● **Written instruction**
Copy the listing below verbatim, every line in its original order.

● **Data in this exercise**
_____
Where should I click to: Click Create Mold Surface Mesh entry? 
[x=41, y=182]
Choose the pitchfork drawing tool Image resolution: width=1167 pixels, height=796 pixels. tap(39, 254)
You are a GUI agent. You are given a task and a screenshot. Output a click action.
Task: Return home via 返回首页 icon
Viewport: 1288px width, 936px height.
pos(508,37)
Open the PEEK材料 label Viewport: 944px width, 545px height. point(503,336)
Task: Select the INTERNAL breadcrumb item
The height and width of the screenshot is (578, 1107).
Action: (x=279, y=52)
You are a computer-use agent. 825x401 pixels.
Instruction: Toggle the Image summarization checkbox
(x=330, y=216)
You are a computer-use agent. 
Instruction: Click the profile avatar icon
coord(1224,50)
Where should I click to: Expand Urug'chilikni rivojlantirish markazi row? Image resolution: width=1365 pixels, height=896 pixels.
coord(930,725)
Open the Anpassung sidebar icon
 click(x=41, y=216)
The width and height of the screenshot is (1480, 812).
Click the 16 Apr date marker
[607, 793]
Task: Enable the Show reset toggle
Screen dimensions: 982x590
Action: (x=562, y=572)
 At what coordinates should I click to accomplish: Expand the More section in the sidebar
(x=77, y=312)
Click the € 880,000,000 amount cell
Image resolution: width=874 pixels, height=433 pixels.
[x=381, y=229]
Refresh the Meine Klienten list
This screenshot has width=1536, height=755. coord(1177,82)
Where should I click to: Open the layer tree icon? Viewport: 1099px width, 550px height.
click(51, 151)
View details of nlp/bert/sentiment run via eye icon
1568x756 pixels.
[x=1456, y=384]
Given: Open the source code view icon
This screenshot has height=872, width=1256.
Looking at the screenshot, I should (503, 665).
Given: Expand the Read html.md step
_____
● **Solution for this problem**
Where should I click to: Click Create Mold Surface Mesh entry? 
[x=41, y=182]
Choose the pitchfork drawing tool Image resolution: width=1167 pixels, height=796 pixels. tap(39, 254)
You are a GUI agent. You are given a task and a screenshot. Output a click action.
Task: Return home via 返回首页 icon
Viewport: 1288px width, 936px height.
pos(508,37)
Open the PEEK材料 label Viewport: 944px width, 545px height. point(503,336)
Task: Select the INTERNAL breadcrumb item
The height and width of the screenshot is (578, 1107).
Action: (x=279, y=52)
You are a computer-use agent. 825x401 pixels.
Instruction: Toggle the Image summarization checkbox
(x=330, y=216)
You are a computer-use agent. 
Instruction: Click the profile avatar icon
coord(1224,50)
Where should I click to: Expand Urug'chilikni rivojlantirish markazi row? Image resolution: width=1365 pixels, height=896 pixels.
coord(930,725)
Open the Anpassung sidebar icon
 click(x=41, y=216)
The width and height of the screenshot is (1480, 812).
Click the 16 Apr date marker
[607, 793]
Task: Enable the Show reset toggle
Screen dimensions: 982x590
Action: (x=562, y=572)
 At what coordinates should I click to accomplish: Expand the More section in the sidebar
(x=77, y=312)
Click the € 880,000,000 amount cell
Image resolution: width=874 pixels, height=433 pixels.
[x=381, y=229]
Refresh the Meine Klienten list
This screenshot has width=1536, height=755. coord(1177,82)
Where should I click to: Open the layer tree icon? Viewport: 1099px width, 550px height.
click(51, 151)
View details of nlp/bert/sentiment run via eye icon
1568x756 pixels.
[x=1456, y=384]
Given: Open the source code view icon
This screenshot has height=872, width=1256.
Looking at the screenshot, I should (503, 665).
Given: Expand the Read html.md step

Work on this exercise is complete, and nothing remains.